>> begin Reading passage

Going into February I had grand visions of getting settled into our new (new rental-while we build our house) place, having a lovely romantic valentines day and quilting my heart out every week! I know you're all starting to get nervous about where this is headed...and rightly so.
My February turned into a mad scramble to get moved, settled and unpacked (still working on that), spending Valentines day dragging kids between houses to move things, and not getting much quilting done. Turns out my machine needed some TLC - which lucky for me, she got, but couldn't be played with during that time.
Yep, I was wallowing in self pity!
And then I get the most glorious text ever, "Come play with your machine, I fixed her!". Picture me, giddy as my kids when I give them cookies! (And yes I did say "her", she even has a name!)
And, as life does - house things got put away (aka pushed aside), life settled down and I snuck away for a few glorious hours of bonding with my machine!
I could go deep here and say that things always find a way of working out, or that you have to ride out the storm to appreciate the sun, but to be totally honest - I'm just a much happier person when I get my quilting time!
Hope your February has a lot more LOVE than Broken Toys!
Happy Quilting,
Enjoli :)
Putting the Binding on 2016
Phew.. I can't believe that 2016 is almost over! It has been such an exciting last few months, that they have just flown by. I think I blinked and November was gone. I've had my long arm for almost a month now (and have yet to name her - yikes!), and have been squeezing quilting time out of every spare moment I have! Between three kids, a husband and a few work-related (quilt-shop) responsibilities, my quilting time has been limited. However, 2017 brings big goals and come August, much more quilting time, as my two youngest start Kindergarten! Whoo-hoo!
It's funny how optimistic I am at the beginning of December that I can make all of these amazing Christmas gifts, and then as the weeks go by I start to panic a bit more each week. So, this year I set small goals for myself, only a few hand-made items and of course those customer quilts that I had to finish. Yet, here I was Christmas Eve, sewing away on the last item - which made it in, just under the wire. I think we finished wrapping gifts around 10:30pm last night - gotta hold up the Santa tradition a little longer!
In all the craziness that goes into Christmas with three little girls, I am reminded that it is a blessing to have them to keep the magic of Christmas alive. They remind me that small things can be the what makes you feel like "this is the best day of my life" (a direct quote from my 6 year old today!) and that there is immense joy in giving!
I hope that as we close out 2016 you can look forward to 2017 with excitement and joy at the many things you can make and do to bring joy to others. My hope for Doodle Quilting Studio is not just to help you finish projects, but to help you bring joy to those you love!
Thank you for the love and support you have shown me in the last few months, I can't wait quilt my way through 2017!
Merry Christmas from my family to yours! :) Enjoli
The Strait Family
It. Is. Happening!
I guess it is time to admit that this is happening - my Bernina Q24, 13 foot longarm machine has arrived at the shop! This week hubby and I will be getting her set up in my studio space! This has been something I've been dreaming up for the last couple years and it feels scary and amazing that it is all coming together. l already have a few beautiful quilts in queue and I can't wait to get them loaded! Thank you to the folks who have already believed in me and my quilting!

>> end Reading passage
>> begin Supplied entries

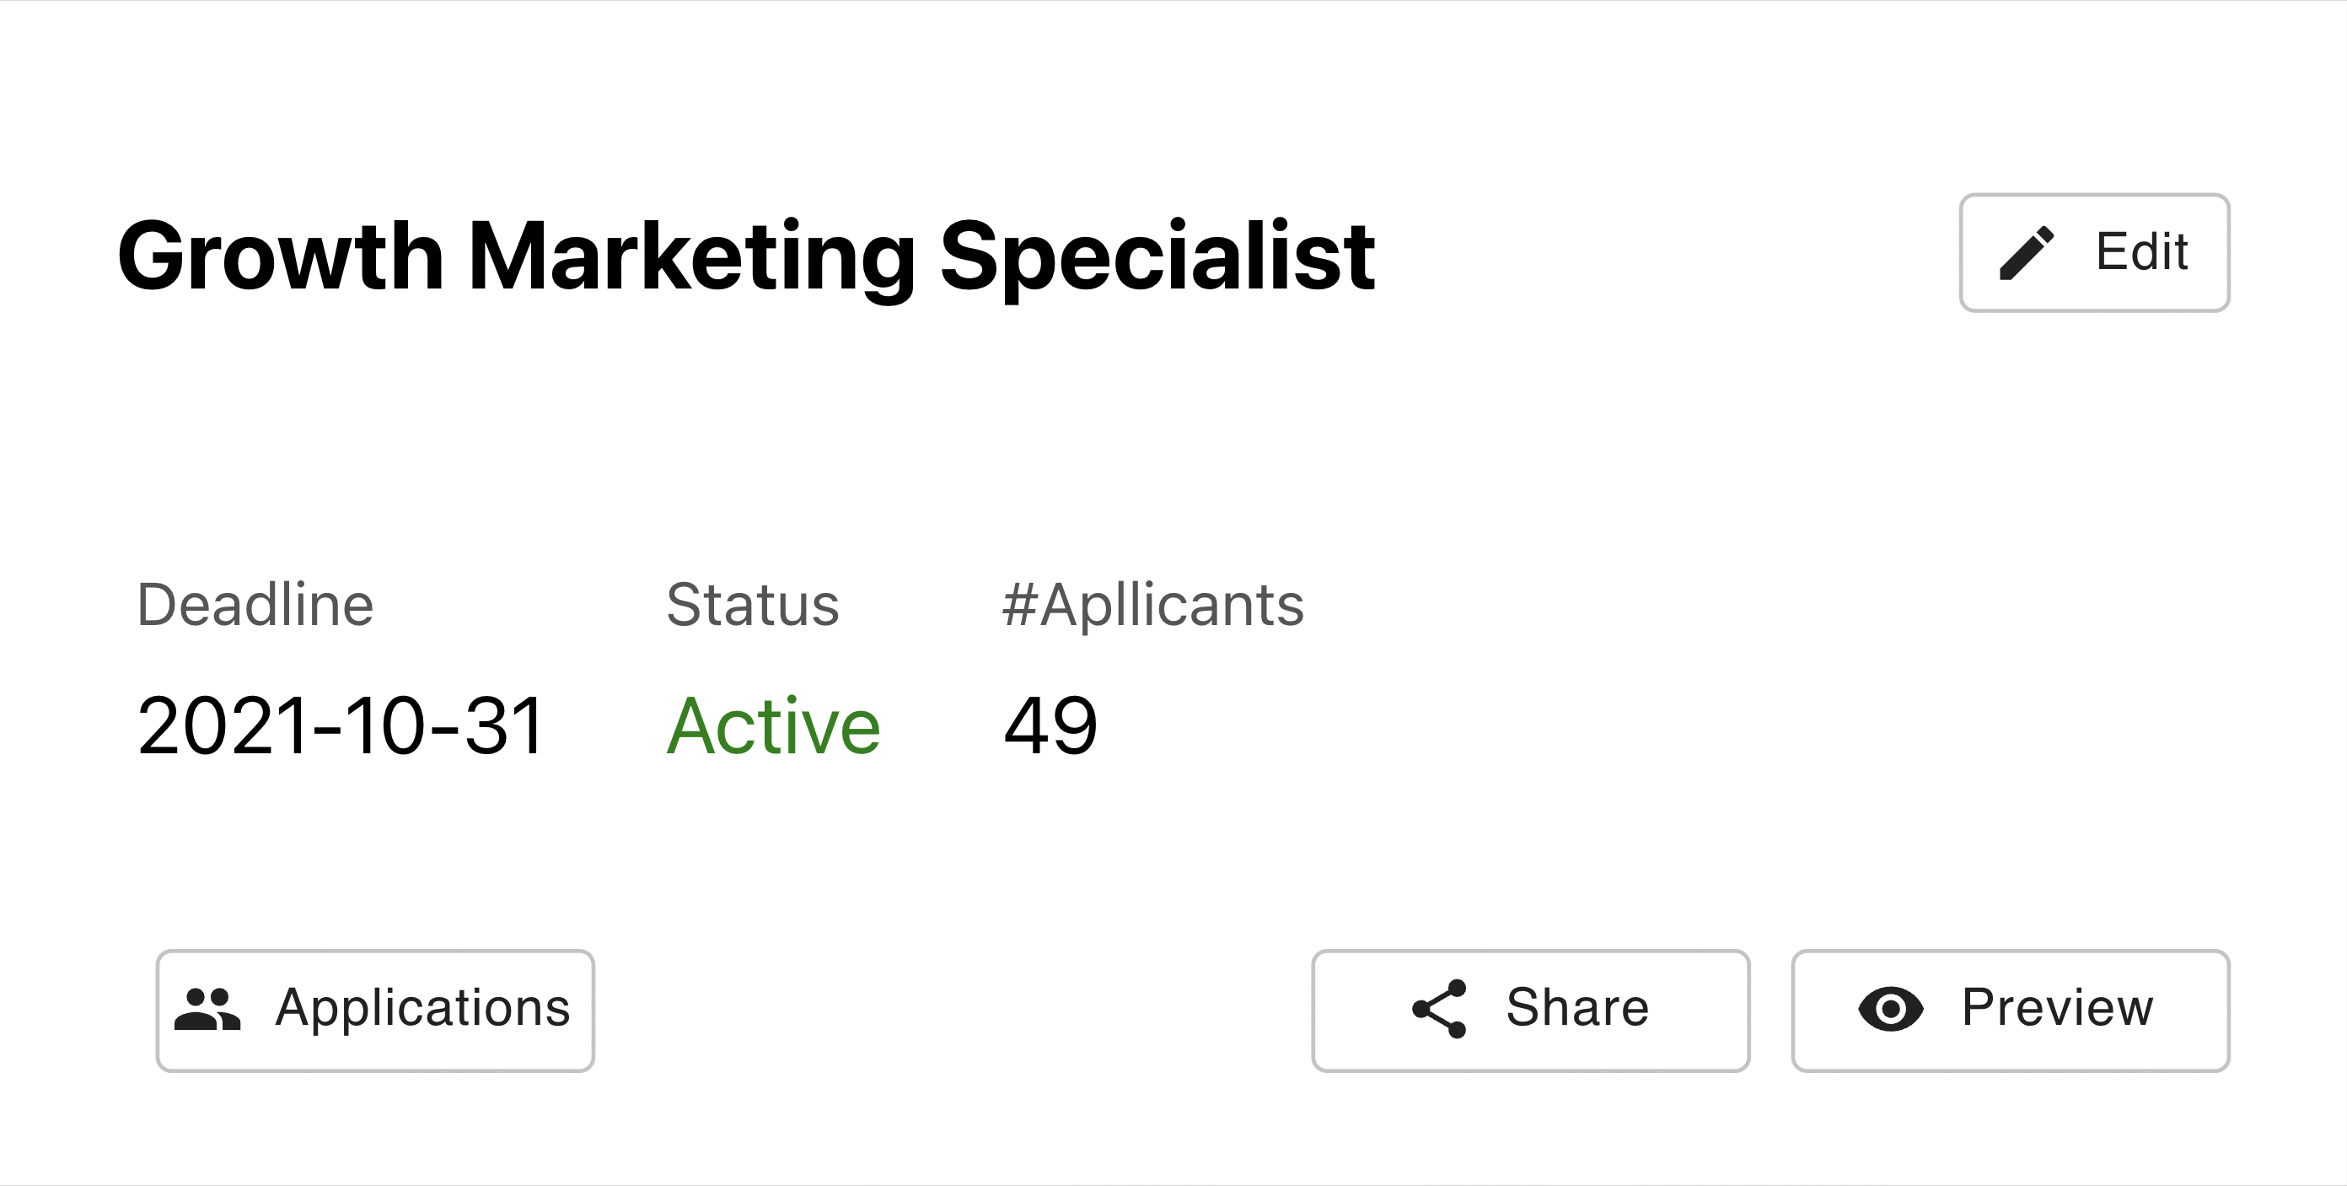
Task: Click the share network icon
Action: click(1440, 1009)
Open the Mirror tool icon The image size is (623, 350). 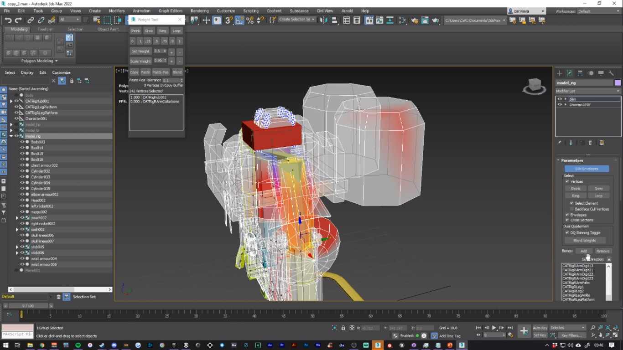click(x=323, y=20)
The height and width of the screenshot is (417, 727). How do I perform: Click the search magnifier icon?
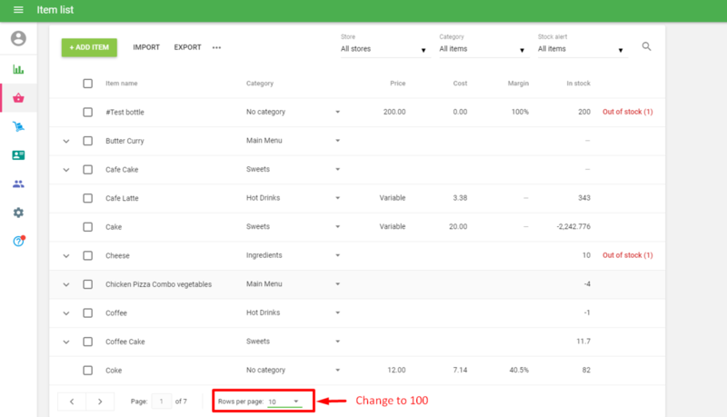click(647, 46)
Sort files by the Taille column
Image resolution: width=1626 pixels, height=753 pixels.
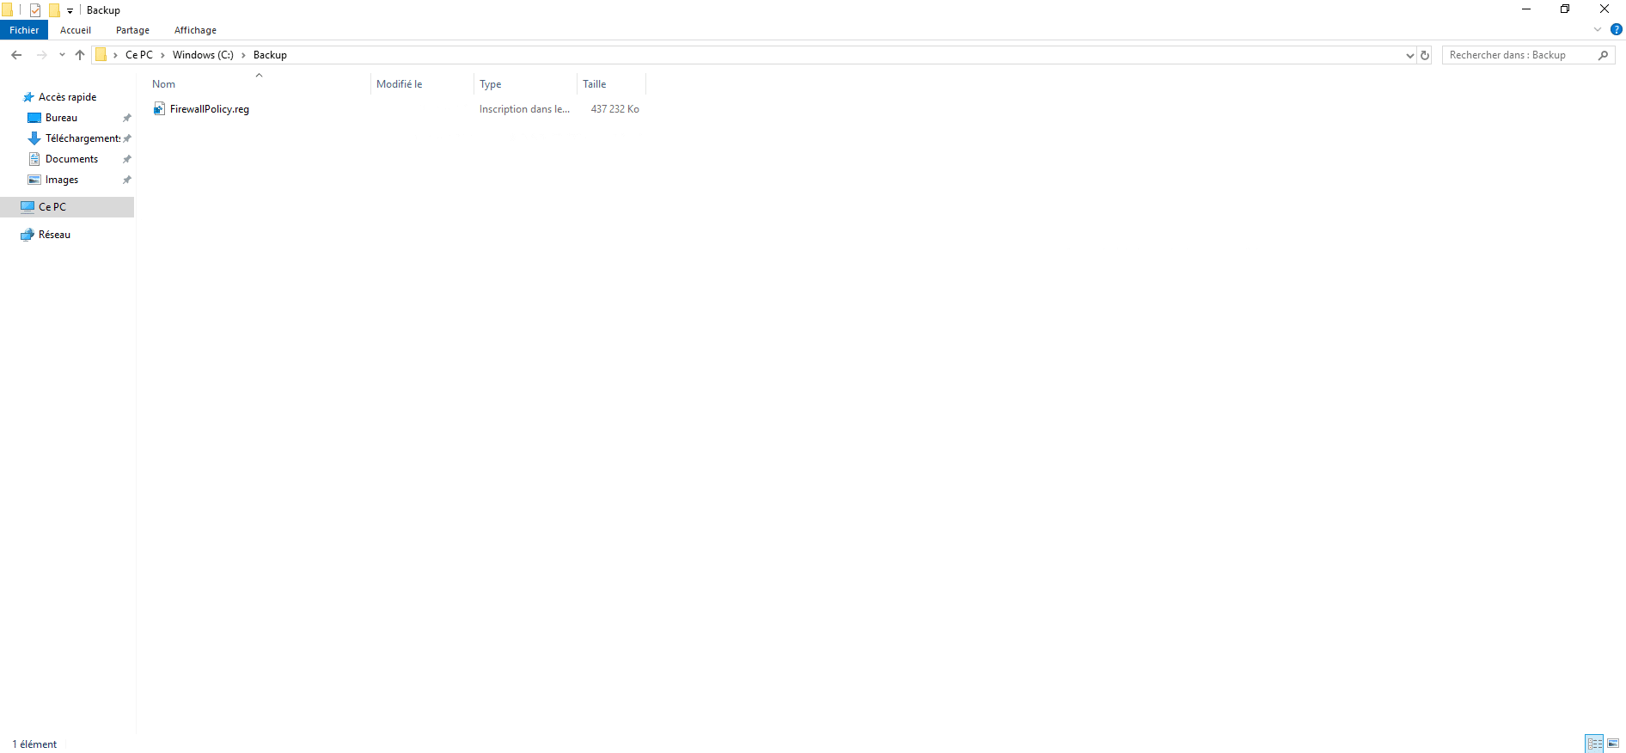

>> end Supplied entries

* **What the task requires**: Using the quilting blog, explain why the writer expects to have much more quilting time starting in August.

* **Response to the exercise**: Her two youngest children start Kindergarten in August. Until then, caring for three kids and a husband and handling quilt-shop work have limited her quilting time.